Below this sentence is a listing; return exactly its lines from the one with "klantenservice@keizercuvelier.nl (147, 2032)" to the one with "[Print] (43, 914)", both kept, and nothing more.

——

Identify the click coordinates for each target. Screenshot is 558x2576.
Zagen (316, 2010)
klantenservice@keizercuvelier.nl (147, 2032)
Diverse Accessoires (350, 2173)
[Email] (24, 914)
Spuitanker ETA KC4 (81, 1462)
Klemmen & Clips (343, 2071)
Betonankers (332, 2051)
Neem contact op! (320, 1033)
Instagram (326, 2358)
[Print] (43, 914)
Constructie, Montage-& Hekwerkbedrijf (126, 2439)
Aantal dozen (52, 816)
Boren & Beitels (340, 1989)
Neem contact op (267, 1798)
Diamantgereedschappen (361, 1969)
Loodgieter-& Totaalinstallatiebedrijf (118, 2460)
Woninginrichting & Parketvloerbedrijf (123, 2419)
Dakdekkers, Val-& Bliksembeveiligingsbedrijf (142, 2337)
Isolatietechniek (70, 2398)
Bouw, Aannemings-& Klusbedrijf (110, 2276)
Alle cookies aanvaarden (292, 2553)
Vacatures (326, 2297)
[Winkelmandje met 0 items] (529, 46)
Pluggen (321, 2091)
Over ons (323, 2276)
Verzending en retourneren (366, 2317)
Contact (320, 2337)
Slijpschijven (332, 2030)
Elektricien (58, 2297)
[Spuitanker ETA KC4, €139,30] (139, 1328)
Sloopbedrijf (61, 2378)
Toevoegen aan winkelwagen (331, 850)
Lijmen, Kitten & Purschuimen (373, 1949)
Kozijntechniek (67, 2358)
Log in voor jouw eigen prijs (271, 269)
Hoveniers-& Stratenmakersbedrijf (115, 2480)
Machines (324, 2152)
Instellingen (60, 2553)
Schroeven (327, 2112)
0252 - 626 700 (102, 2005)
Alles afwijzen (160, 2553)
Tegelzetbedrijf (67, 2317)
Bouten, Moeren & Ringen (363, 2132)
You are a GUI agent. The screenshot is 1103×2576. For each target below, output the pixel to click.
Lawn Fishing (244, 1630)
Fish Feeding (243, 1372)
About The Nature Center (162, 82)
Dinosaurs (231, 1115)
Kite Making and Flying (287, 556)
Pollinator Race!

——

**Result for this task**
klantenservice@keizercuvelier.nl (147, 2032)
Diverse Accessoires (350, 2173)
[Email] (24, 914)
Spuitanker ETA KC4 (81, 1462)
Klemmen & Clips (343, 2071)
Betonankers (332, 2051)
Neem contact op! (320, 1033)
Instagram (326, 2358)
[Print] (43, 914)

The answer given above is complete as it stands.